Według magazynu „Billboard” pierwsze ćwierćwiecze XXI wieku nie należało do rocka. Kto trafił do zestawienia?
Magazyn „Billboard” postanowił podsumować 25 lat XXI wieku. Jacy artyści znaleźli się na topie? Na pewno nie byli to artyści rockowi. Miejsce pierwsze zestawienia zajęła Taylor Swift, za nią uplasował się Drake, a podium zamyka Rihanna. Do pierwszej piątki załapali się też Post Malone i Eminem.
A gdzie rock? Daleko.
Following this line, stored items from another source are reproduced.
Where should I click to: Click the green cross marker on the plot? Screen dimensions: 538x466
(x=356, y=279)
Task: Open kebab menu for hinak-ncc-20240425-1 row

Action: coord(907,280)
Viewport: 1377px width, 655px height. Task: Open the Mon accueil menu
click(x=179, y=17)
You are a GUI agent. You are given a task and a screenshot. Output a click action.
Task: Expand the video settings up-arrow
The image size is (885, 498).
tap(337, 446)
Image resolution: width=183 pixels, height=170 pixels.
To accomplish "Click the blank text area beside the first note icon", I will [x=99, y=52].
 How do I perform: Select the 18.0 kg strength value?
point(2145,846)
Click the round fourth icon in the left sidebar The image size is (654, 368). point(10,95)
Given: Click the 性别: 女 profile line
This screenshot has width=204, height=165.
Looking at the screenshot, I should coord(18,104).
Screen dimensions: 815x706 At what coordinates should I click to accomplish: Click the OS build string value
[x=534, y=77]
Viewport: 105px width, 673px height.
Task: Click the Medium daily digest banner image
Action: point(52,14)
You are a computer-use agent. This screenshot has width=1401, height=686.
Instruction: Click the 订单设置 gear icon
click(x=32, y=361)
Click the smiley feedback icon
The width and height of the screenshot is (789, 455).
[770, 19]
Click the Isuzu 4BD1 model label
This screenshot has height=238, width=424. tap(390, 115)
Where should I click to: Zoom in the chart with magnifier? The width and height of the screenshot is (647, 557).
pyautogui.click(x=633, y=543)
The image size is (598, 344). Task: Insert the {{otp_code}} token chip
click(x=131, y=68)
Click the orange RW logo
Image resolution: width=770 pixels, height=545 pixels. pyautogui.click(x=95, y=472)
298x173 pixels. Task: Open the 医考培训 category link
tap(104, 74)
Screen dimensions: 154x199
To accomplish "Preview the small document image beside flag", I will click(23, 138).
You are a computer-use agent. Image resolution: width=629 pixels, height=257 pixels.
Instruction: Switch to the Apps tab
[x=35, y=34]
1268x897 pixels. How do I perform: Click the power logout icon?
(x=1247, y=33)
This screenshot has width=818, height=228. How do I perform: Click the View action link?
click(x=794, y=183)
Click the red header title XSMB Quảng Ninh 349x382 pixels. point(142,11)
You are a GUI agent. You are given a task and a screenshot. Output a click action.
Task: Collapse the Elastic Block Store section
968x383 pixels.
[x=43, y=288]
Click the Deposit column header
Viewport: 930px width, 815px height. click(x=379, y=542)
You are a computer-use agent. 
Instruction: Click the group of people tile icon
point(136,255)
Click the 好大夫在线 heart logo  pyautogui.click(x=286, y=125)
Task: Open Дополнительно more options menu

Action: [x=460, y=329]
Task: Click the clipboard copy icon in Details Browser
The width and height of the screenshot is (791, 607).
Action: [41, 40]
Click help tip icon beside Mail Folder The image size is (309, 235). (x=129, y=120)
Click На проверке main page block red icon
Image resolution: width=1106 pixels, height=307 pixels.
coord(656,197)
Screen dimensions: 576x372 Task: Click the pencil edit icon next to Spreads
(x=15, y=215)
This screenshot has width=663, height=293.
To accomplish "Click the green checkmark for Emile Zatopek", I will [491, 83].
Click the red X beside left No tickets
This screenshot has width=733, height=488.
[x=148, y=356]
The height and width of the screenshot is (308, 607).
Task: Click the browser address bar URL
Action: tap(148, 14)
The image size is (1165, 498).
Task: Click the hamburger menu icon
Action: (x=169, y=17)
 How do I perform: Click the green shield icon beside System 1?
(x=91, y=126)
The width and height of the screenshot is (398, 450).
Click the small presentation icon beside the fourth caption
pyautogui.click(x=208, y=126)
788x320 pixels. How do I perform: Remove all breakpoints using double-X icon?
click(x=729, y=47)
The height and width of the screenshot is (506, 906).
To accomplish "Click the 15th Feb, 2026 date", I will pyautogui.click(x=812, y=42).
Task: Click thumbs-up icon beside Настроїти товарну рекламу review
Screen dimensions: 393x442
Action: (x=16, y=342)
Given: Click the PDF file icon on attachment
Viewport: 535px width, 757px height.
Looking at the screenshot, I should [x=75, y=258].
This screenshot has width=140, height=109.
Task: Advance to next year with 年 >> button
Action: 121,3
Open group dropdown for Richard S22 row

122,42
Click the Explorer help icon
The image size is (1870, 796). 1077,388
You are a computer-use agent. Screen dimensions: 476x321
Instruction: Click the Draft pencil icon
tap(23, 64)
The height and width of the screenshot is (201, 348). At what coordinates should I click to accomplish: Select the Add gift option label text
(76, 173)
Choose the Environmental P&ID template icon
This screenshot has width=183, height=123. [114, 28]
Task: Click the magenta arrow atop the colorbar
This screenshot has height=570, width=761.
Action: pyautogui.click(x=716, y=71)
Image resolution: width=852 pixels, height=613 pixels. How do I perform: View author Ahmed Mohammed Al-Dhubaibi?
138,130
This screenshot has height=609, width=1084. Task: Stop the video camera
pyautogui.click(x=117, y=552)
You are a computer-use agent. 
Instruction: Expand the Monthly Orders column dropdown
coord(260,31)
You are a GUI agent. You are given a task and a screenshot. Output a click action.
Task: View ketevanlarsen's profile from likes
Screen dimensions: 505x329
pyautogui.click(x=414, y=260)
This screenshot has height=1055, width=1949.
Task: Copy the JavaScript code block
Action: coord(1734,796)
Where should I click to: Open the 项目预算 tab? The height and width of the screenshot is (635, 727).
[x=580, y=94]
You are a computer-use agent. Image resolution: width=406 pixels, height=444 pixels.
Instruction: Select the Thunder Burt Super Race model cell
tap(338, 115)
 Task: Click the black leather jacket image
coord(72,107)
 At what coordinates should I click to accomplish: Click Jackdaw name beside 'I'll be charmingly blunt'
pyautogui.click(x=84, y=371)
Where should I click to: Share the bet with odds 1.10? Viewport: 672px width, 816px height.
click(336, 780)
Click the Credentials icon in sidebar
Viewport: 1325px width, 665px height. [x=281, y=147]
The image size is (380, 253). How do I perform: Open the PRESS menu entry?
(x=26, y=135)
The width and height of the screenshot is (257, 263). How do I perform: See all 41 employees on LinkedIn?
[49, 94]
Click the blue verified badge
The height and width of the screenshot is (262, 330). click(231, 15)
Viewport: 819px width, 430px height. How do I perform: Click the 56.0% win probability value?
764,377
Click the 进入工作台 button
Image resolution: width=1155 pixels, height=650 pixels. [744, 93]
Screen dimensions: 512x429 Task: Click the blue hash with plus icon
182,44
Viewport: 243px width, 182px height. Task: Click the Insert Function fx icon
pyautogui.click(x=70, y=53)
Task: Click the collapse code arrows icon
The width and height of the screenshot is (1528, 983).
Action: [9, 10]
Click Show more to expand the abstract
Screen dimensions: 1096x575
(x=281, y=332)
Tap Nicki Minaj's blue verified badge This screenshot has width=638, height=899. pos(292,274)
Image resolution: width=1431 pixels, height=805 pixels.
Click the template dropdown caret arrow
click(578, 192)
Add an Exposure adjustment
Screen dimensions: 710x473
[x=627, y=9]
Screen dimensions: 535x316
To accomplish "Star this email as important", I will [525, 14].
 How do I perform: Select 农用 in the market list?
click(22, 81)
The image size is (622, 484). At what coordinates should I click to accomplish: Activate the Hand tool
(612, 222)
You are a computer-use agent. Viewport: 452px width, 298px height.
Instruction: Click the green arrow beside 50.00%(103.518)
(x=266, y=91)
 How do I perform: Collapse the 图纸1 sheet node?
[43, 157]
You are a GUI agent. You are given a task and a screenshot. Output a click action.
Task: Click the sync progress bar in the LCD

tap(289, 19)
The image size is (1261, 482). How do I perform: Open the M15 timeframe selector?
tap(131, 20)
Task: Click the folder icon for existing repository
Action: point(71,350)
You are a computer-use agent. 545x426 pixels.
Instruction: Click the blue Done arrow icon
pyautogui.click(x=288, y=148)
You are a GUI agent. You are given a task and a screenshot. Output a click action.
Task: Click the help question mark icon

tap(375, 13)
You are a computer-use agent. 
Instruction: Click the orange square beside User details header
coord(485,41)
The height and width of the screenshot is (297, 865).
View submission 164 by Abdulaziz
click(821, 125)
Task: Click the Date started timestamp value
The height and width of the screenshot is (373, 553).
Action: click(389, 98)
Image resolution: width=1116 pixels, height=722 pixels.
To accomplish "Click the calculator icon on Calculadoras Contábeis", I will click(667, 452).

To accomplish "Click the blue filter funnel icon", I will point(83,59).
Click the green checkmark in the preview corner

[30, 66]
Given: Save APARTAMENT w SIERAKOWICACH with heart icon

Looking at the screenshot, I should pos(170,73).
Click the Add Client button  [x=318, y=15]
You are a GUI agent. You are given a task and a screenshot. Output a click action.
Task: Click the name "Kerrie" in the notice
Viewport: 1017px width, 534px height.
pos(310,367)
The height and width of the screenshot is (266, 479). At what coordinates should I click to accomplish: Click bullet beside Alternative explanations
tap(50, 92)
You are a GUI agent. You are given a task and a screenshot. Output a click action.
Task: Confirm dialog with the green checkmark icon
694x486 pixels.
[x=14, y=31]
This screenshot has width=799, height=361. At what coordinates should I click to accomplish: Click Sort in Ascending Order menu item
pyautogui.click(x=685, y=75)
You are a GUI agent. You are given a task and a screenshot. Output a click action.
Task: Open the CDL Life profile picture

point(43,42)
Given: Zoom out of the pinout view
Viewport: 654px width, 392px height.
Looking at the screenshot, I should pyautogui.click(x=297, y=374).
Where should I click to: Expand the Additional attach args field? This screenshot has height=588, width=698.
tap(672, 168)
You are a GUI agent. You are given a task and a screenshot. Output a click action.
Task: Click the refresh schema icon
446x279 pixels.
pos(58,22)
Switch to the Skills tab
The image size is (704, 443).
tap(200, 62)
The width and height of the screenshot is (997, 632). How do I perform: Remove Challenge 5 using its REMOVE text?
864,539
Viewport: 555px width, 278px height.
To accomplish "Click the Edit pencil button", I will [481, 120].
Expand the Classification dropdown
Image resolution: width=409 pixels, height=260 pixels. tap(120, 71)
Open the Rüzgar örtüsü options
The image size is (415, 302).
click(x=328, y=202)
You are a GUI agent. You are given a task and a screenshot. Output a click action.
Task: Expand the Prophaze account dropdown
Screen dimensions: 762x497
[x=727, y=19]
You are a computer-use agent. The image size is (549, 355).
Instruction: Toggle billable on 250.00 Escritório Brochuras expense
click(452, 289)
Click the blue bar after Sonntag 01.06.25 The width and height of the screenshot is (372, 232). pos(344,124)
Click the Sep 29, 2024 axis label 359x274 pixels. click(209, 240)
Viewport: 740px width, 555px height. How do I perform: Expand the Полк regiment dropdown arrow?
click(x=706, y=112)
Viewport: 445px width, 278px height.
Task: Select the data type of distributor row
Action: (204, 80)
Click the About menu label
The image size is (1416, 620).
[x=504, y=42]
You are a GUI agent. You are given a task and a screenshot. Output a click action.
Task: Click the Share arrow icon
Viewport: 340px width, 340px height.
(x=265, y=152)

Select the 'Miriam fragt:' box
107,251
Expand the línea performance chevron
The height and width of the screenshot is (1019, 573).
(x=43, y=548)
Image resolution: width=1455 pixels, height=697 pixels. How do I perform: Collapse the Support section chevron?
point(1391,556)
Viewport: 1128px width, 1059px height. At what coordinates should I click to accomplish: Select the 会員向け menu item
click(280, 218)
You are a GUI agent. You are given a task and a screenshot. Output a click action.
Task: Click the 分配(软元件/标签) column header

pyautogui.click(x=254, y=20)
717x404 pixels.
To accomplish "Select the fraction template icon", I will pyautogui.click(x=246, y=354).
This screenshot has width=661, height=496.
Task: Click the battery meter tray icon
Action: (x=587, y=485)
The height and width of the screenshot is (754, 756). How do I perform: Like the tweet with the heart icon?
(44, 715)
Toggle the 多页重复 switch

Najwyżej z rockowych wykonawców uplasował się zespół Nickelback na pozycji 26. Na miejscu 37. znalazł się Linkin Park, który niedawno powrócił na scenę oraz z nową płytą. A dalej swoją obecność zaznaczyli także Creed, 3 Doors Down oraz Fall Out Boy, który zamknął pierwszą setkę.
Czy to źle świadczy o kondycji rocka? Niekoniecznie. W niedawnym podsumowaniu roku 2024 magazyn „NME” zamieścił na podium dwa rockowe zespoły. Na drugim miejscu uplasował się irlandzki zespół rockowy Fontaines D.C. z płytą „Romance”, którą „NME” pochwalił za warstwę filozoficzną i za to, że pokazuje szybką ewolucję zespołu łącząc klimat „kina noir, grunge’u, shogaze’u i hiphopowych beatów”. Na trzecim miejscu znalazła się natomiast debiutująca sensacja z Leeds, indierockowy zespół English Teacher z albumem „This Could Be Texas”, który „NME” uznał debiutem 2024 roku określając „przygodą w dźwiękach i słowach”.
Może kolejne ćwierćwiecze będzie należało do rocka?